• _Task instructions_
With the pictures removed, reproduce exactly the lines from the one that contains "Image resolution: width=761" through the last line of the entries below.
"""
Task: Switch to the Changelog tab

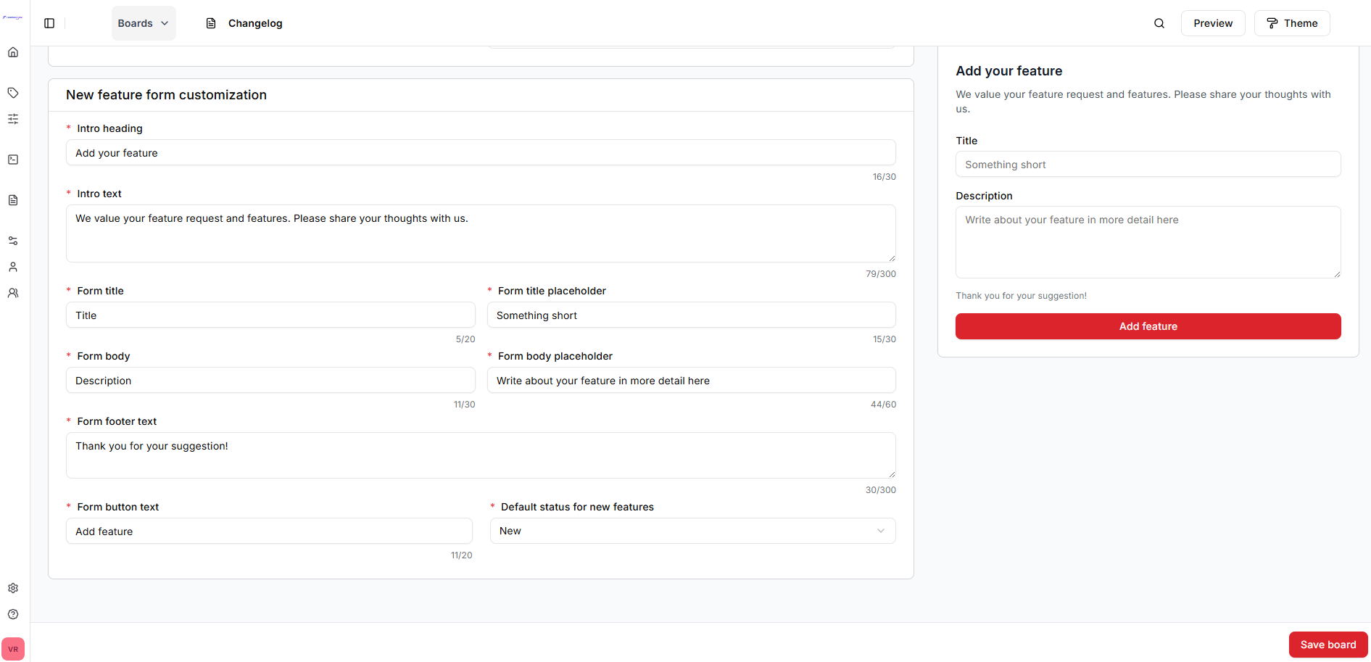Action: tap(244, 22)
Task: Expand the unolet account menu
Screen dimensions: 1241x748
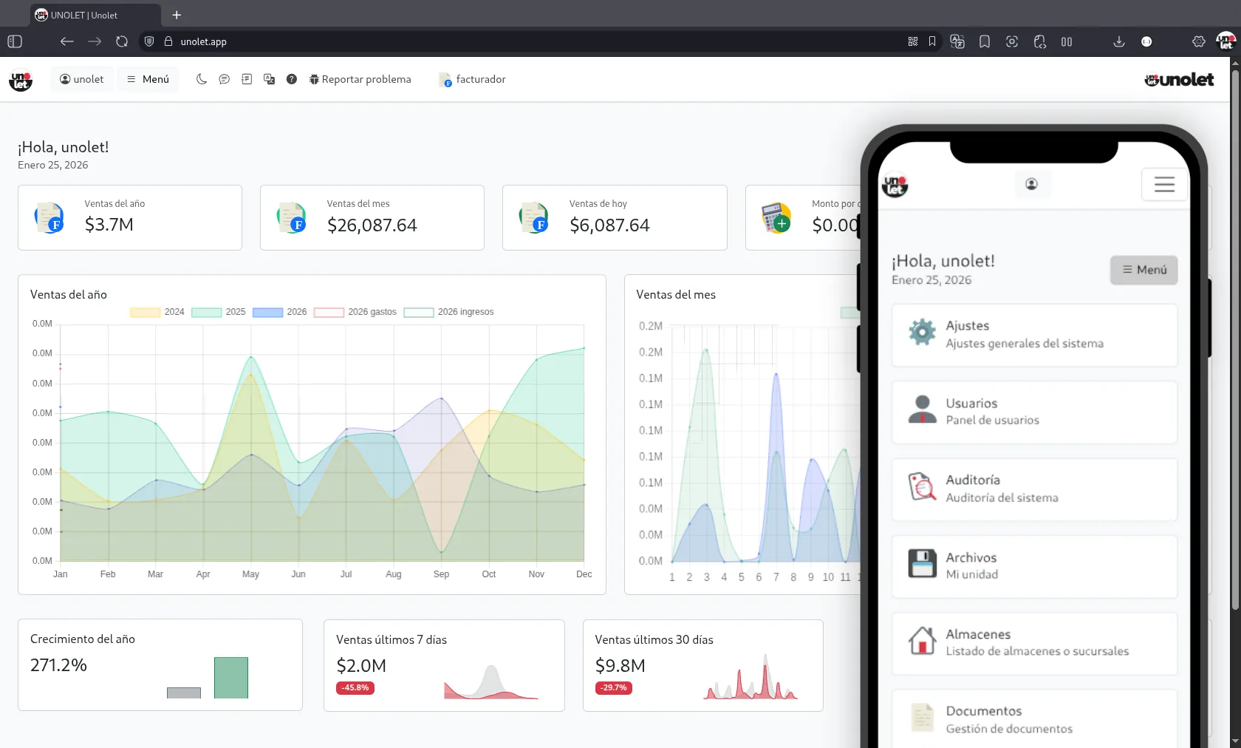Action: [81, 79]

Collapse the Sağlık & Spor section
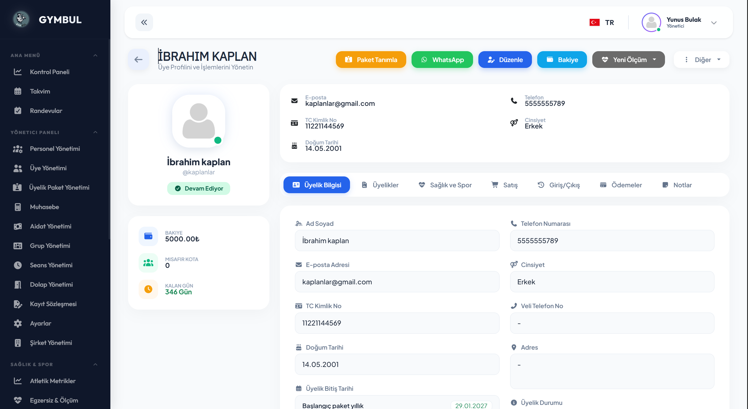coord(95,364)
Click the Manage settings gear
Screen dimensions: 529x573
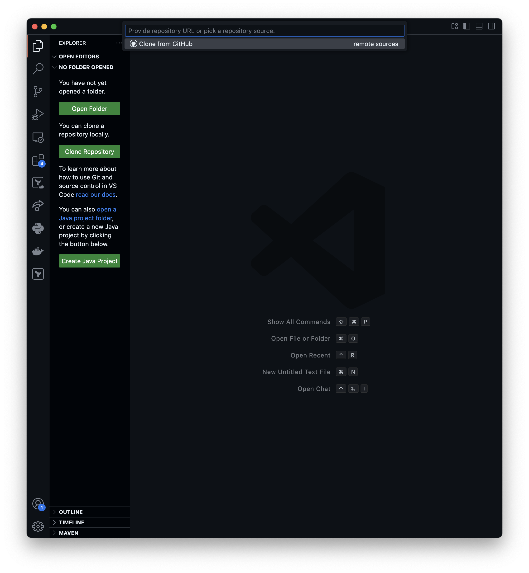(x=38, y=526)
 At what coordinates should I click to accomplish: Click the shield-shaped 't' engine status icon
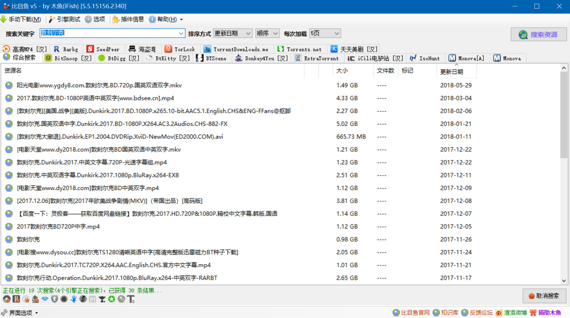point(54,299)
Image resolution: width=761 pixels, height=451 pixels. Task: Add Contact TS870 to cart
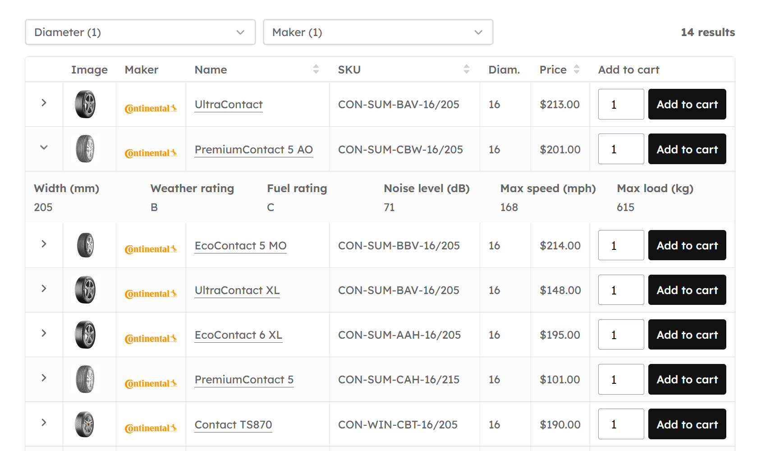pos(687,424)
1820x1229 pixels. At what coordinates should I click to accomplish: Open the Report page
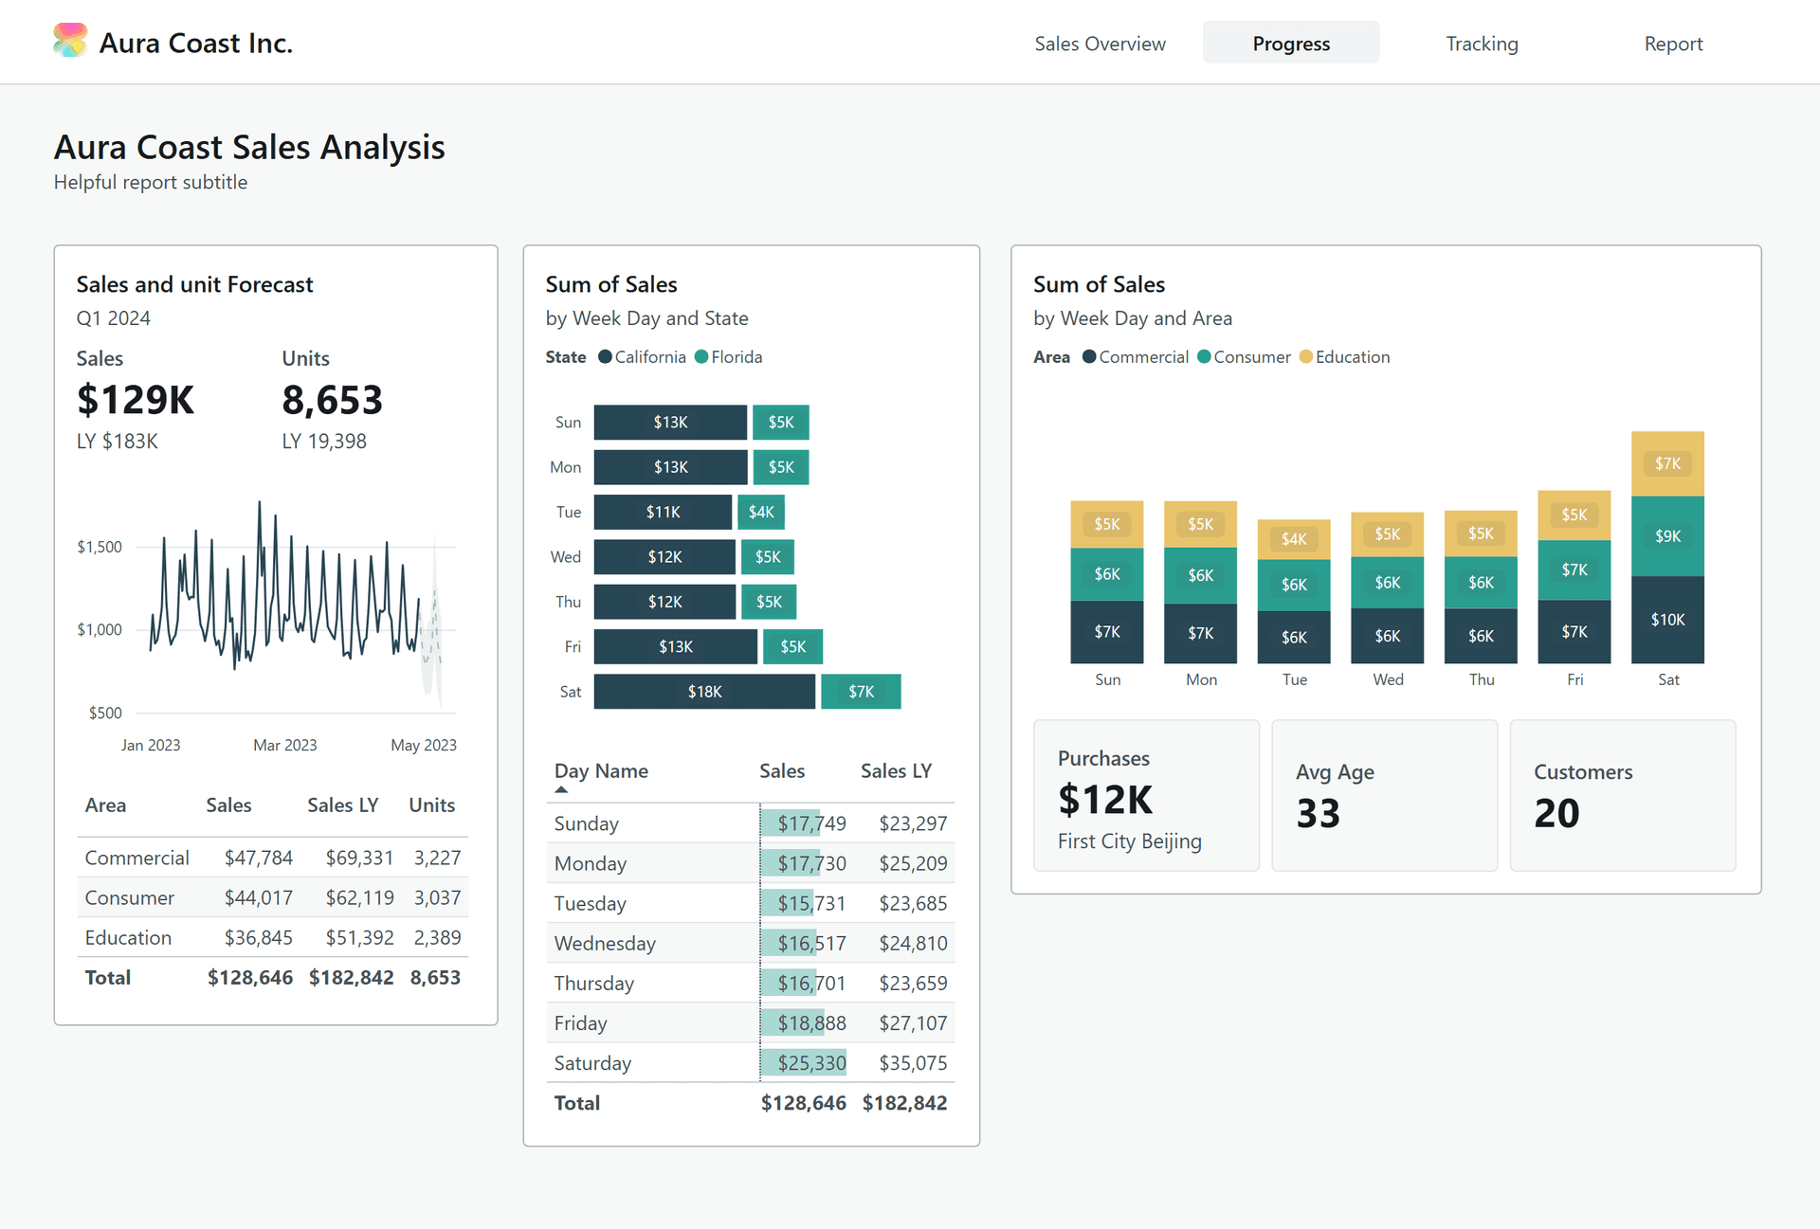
"""
• _Solution_
Image resolution: width=761 pixels, height=451 pixels. Task: Add Contact TS870 to cart
pos(687,424)
1820x1229 pixels. At what coordinates should I click to accomplish: Open the Report page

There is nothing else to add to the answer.